BEGIN
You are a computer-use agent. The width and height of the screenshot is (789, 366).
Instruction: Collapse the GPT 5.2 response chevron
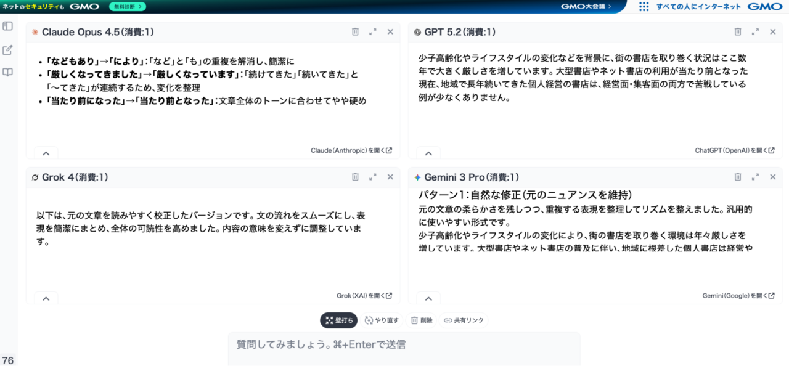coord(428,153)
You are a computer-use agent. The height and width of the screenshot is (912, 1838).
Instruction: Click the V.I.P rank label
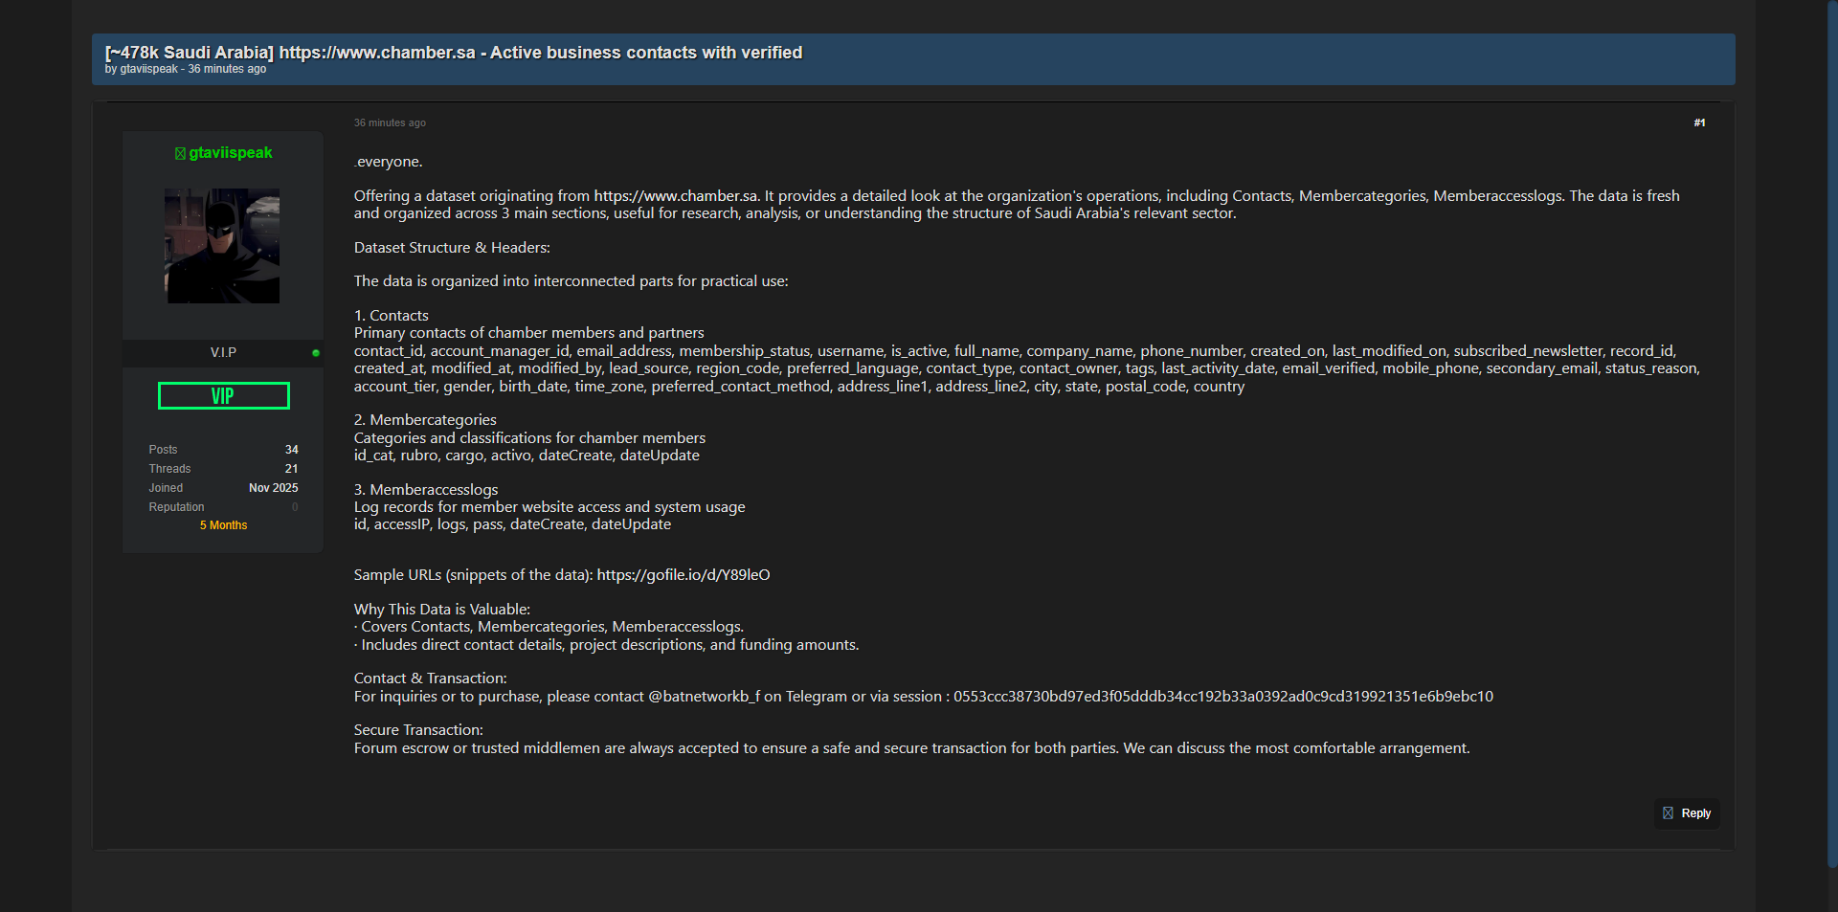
END
# TASK DESCRIPTION
Please rewrite the data above as a numbered list with one line per item, skipping any blank lines and leaving out the pictures.

# THE SOLUTION
1. You are a computer-use agent. The width and height of the screenshot is (789, 366).
2. Instruction: Collapse the GPT 5.2 response chevron
3. coord(428,153)
4. You are a computer-use agent. The height and width of the screenshot is (912, 1838).
5. Instruction: Click the V.I.P rank label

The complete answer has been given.